In einem bemerkenswerten Kommentar von 2016 in der Jerusalem Post wird das „größenwahnsinnige philantropische Projekt“ von George Soros beschrieben und vorhergesagt, dass sein Ziel die Errichtung einer globalen Mob-Herrschaft ist. Instrument dazu sind von ihm orchestrierte Global-Kampagnen zu den „edlen“ Themen Klimawandel, Legalisierung der illegalen Einwanderung, Occupy Wallstreet oder Black Lives Matter (BLM). Unter dem Deckmantel der „direkten Demokratie“ werden westliche Demokratien stürzen, Nationen und Identitäten der Völker ausgelöscht, soziale Normen aufgehoben und die Freiheit eingeschränkt. All das passiert – jetzt.

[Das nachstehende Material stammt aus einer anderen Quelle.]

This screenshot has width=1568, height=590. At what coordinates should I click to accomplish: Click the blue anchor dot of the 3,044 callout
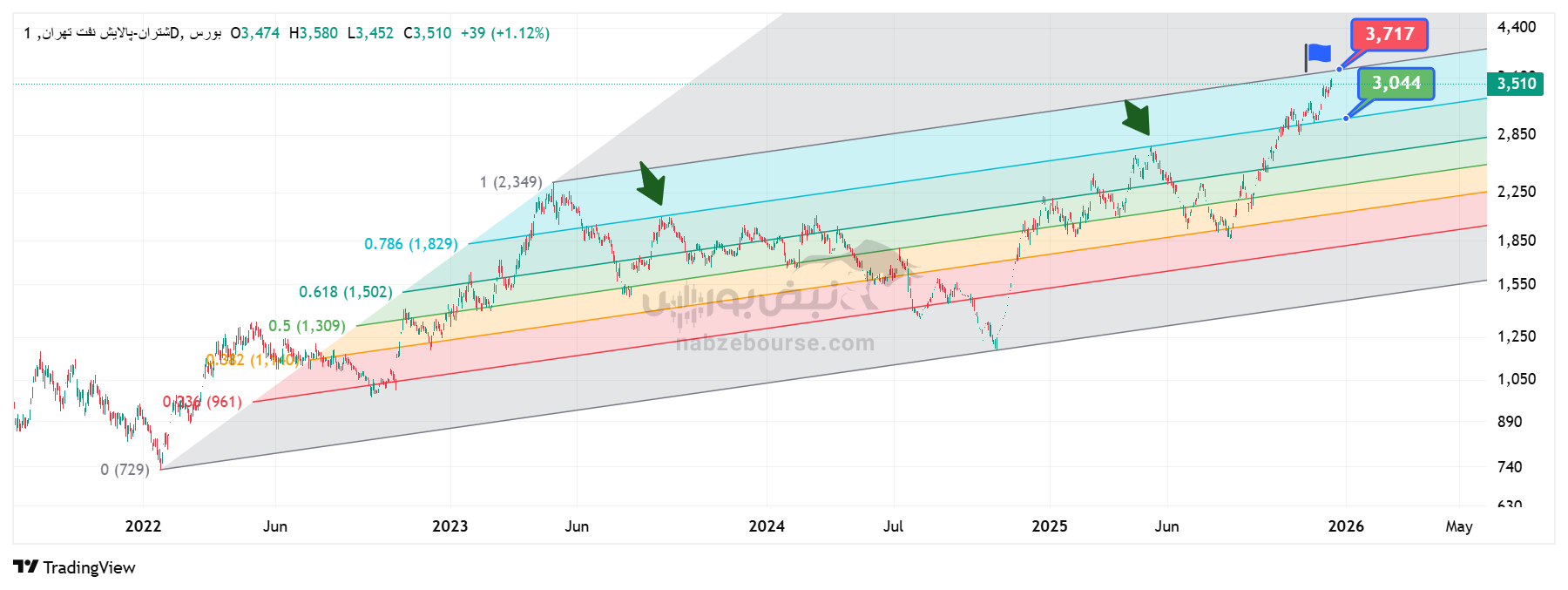[x=1346, y=118]
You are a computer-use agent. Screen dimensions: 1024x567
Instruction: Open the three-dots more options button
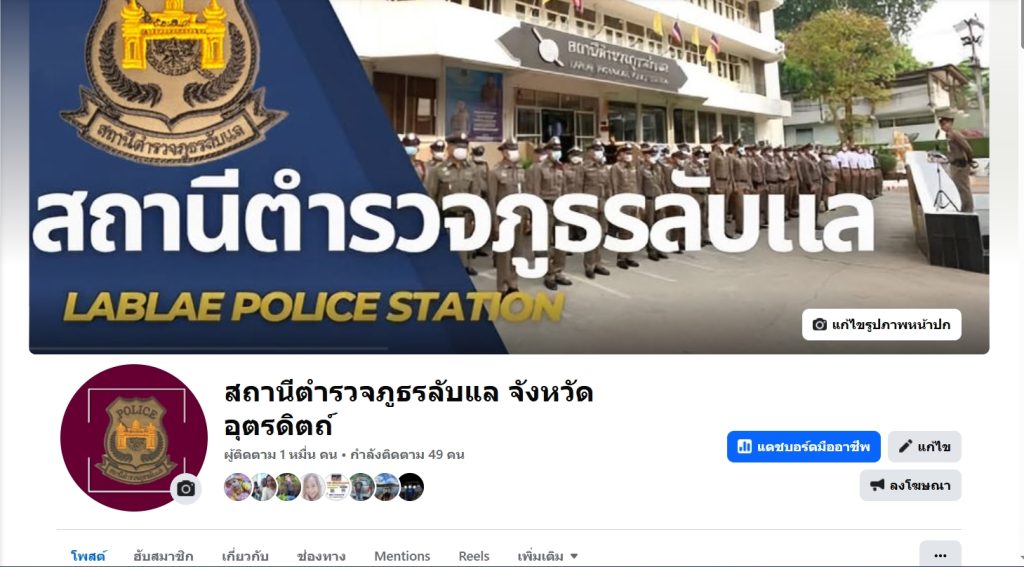(940, 554)
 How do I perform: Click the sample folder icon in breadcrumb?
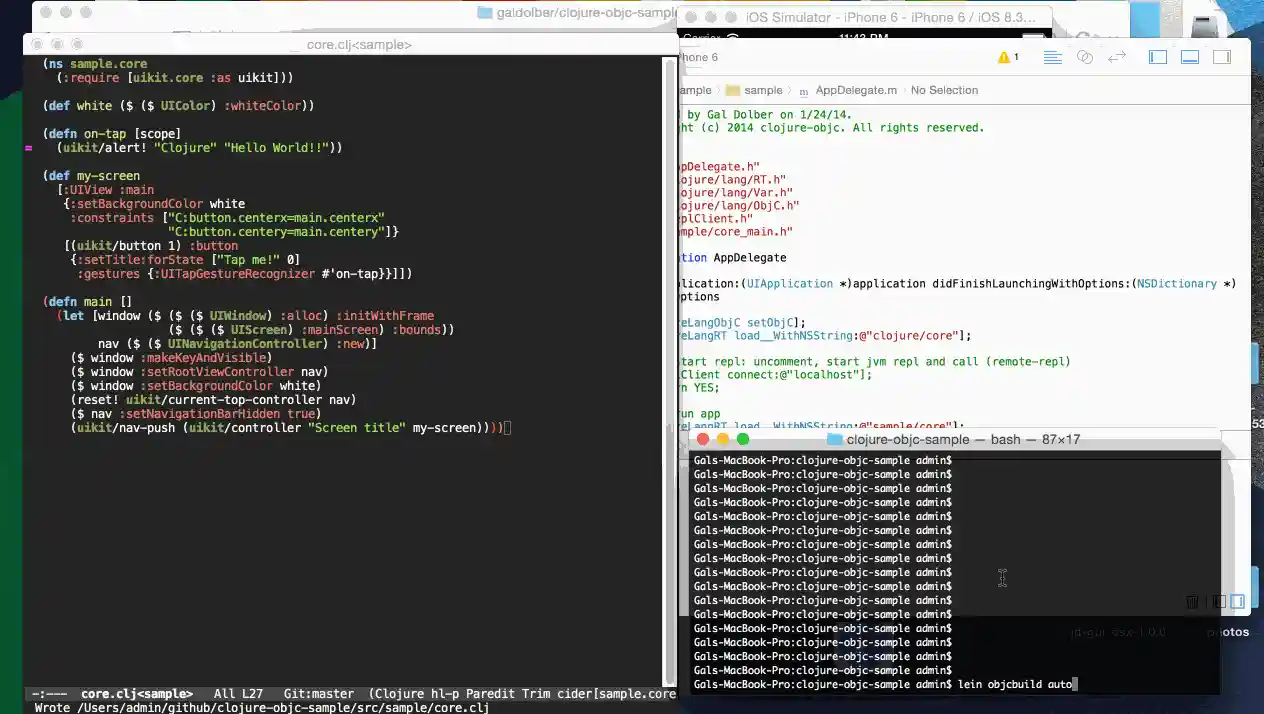point(732,90)
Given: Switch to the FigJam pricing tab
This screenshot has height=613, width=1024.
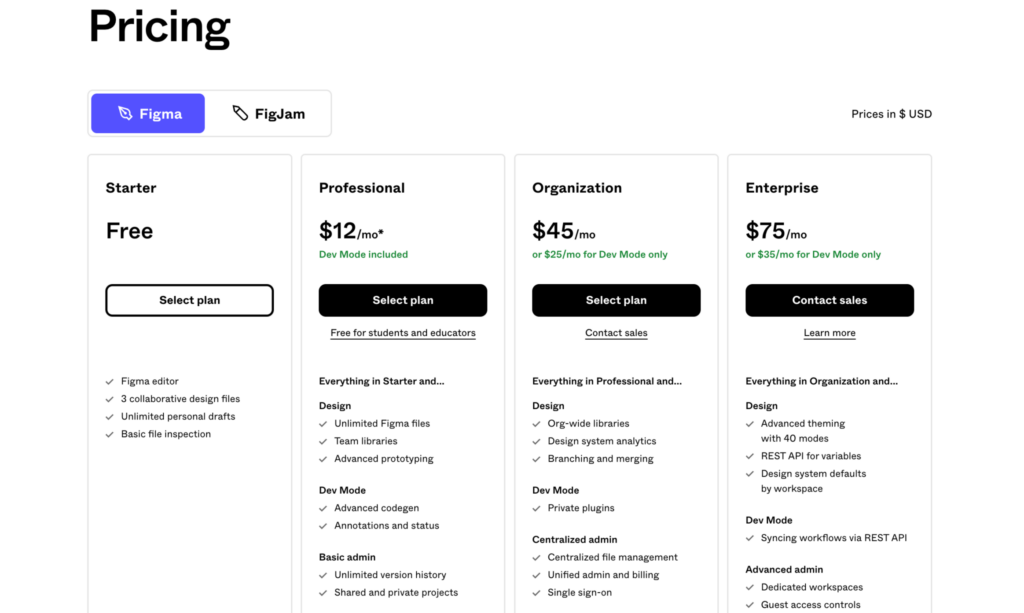Looking at the screenshot, I should [x=268, y=114].
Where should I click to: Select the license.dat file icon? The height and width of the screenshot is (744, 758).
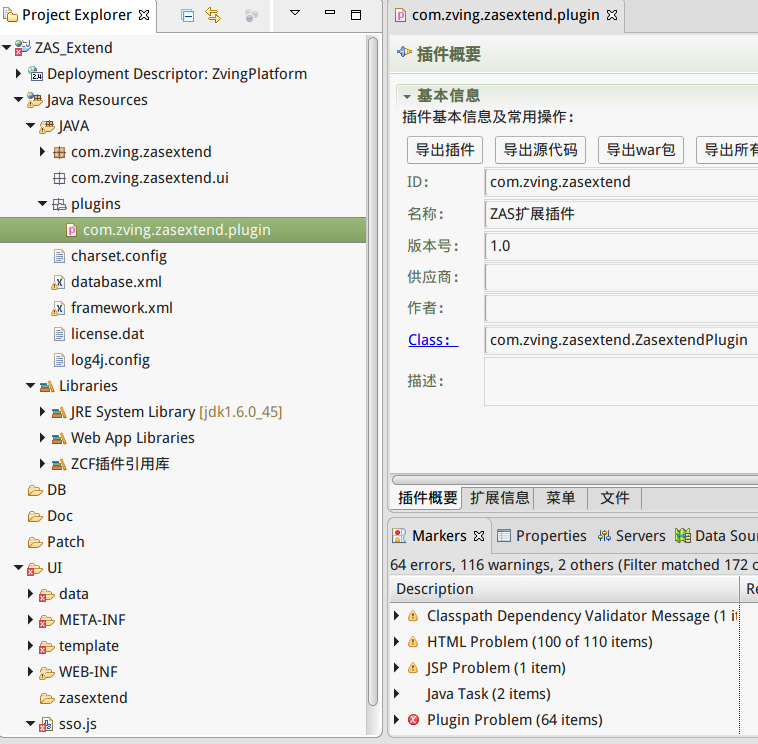click(x=59, y=334)
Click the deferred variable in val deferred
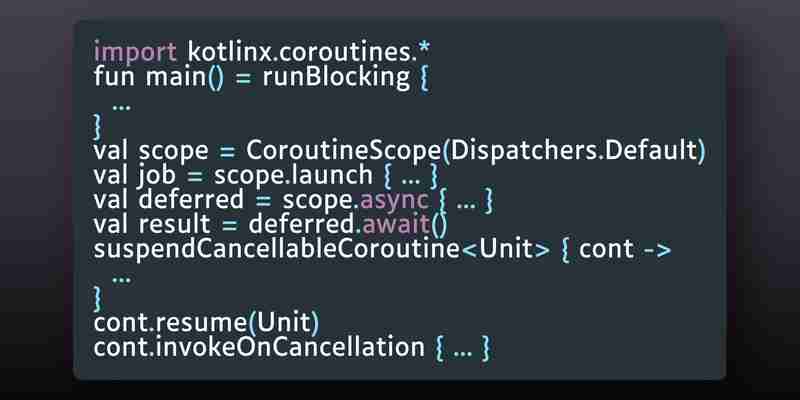Image resolution: width=800 pixels, height=400 pixels. click(x=191, y=199)
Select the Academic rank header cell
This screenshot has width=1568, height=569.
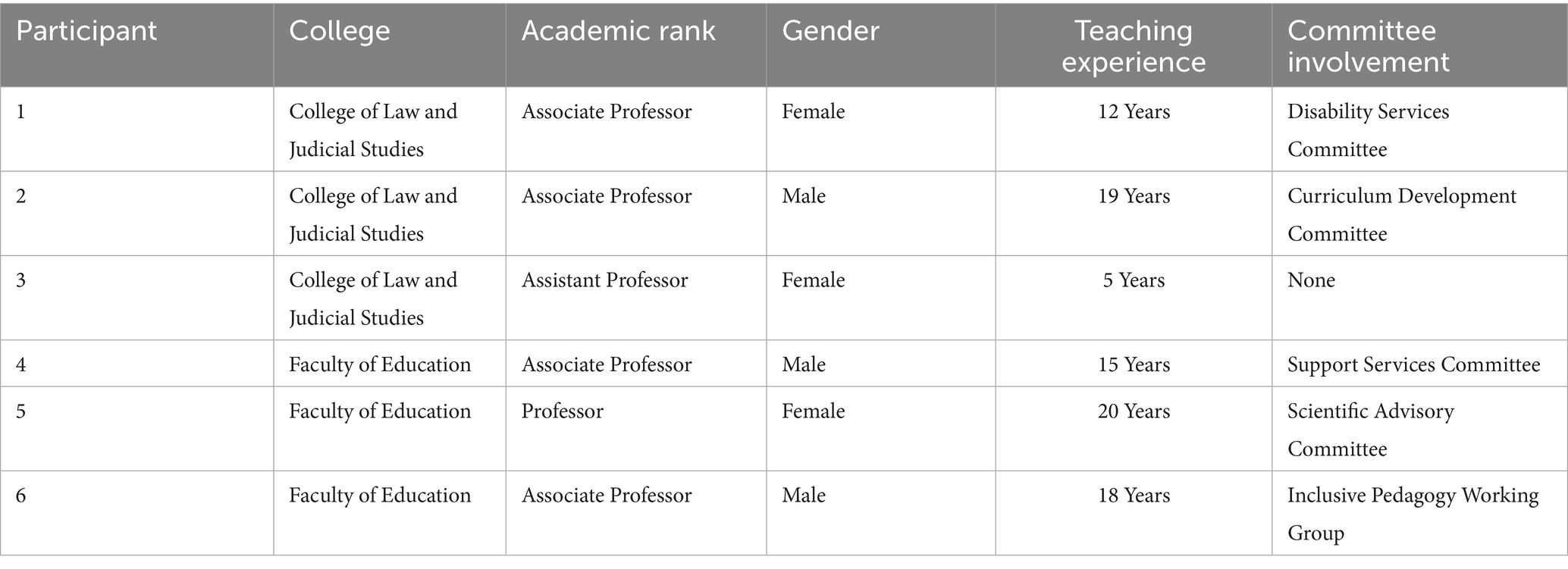(x=618, y=31)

Die Autorin ruft die Völker des Westens auf, das zu durchschauen und für ihre nationalen Rechte und ihr individuelles Recht auf Sicherheit einzutreten. Am Beispiel der BLM-Bewegung, die seit Jahren von Soros mit Hunderten Millionen Euro unterstützt wird, beschreibt sie, was jetzt Realität wurde: über BLM werde es gelingen, die früher hoch respektierte Polizei als „Werkzeug der weißen Unterdrückung von Schwarzen“ zu diffamieren. Die Strafverfolgung in überwiegend afroamerikanischen Gemeinden werde als rassistisch klassifiziert. Die Polizei werde demoralisiert und kriminalisiert, weil sie ihre Städte vor Kriminellen schützen will. Sie werde deshalb weniger Gewalt in Situationen anwenden, die das eigentlich fordern. Und sie werde deshalb lieber untätig bleiben, auch wenn Handeln erforderlich wäre. Die Folge davon werden mehr Gewaltverbrechen sein.

Erpressungs-Kampagnen

Der Kommentar erwähnt Dokumente von DCLeaks, die belegen, dass, und wie, Soros mit Milliarden Dollar Kampagnen die Linken unterstützt, um die Grundlagen liberaler Demokratien zu zerstören. Sie analysiert den Zusammenhang zwischen vermeintlich voneinander unabhängigen Global-Bewegungen, wie Klimawandel, illegale afrikanische Einwanderung – auch nach Israel, Occupy Wall Street oder die griechische Einwanderungspolitik. Dahinter steht ein gemeinsames Ziel: die westlichen Demokratien und Regierungen zu untergraben. Dazu dienen moralische Begriffe, wie Demokratie, Menschenrechte, wirtschaftliche, rassistische und sexuelle Gerechtigkeit.

Die Migrations-Waffe

Über die Legalisierung der illegalen Einwanderung wolle Soros nationale Identitäten und demografische Zusammensetzung auflösen. Um eine offene Grenzpolitik für Migranten zu erreichen, habe er – laut Dokumenten von DCLeaks – mit seinem Geld die Europawahlen beeinflusst. Journalisten, die positiv über Immigranten berichten, werden finanziell unterstützt, Urteile von Gerichtshöfen beeinflusst. In Europa ebenso wie in den USA. All dies, um Amerikaner und Europäer zu dämonisieren, die sich offenen Grenzen widersetzen. Dasselbe geschehe auch in Israel, wobei die Palästinenser benutzt werden, um Israel als rassistisch hinzustellen und das Recht auf einen eigenen Staat abzusprechen.

Trump gegen Soros

DCLeaks Dokumente deckten auch auf, dass Soros mit über 30 Mio US-Dollar der größte Einzelspender von Hillary Clinton bei der letzten US-Wahl gewesen sei. Man kann davon ausgehen, dass die Demokraten auch jetzt wieder mit Soros-Geld ihre linke Agenda verfolgen. Die Autorin schreibt, Donald Trumps damalige Wahl-Kampagne sei eine direkte Antwort – nicht auf Clinton – sondern auf Soros selbst gewesen. Trump sei die Anti-These zu den milliardenschweren Bemühungen von Soros: er fordere die Errichtung einer Grenzmauer, unterstützte den Austritt Großbritanniens aus der EU, unterstützte Israel, unterstützte ein vorübergehendes Verbot der muslimischen Einwanderung und unterstützte die Polizei gegen BLM. Jetzt werden erneut die Messer gewetzt, um die Wiederwahl von Donald Trump, bei den US-Wahlen im November, mit allen Mitteln zu verhindern.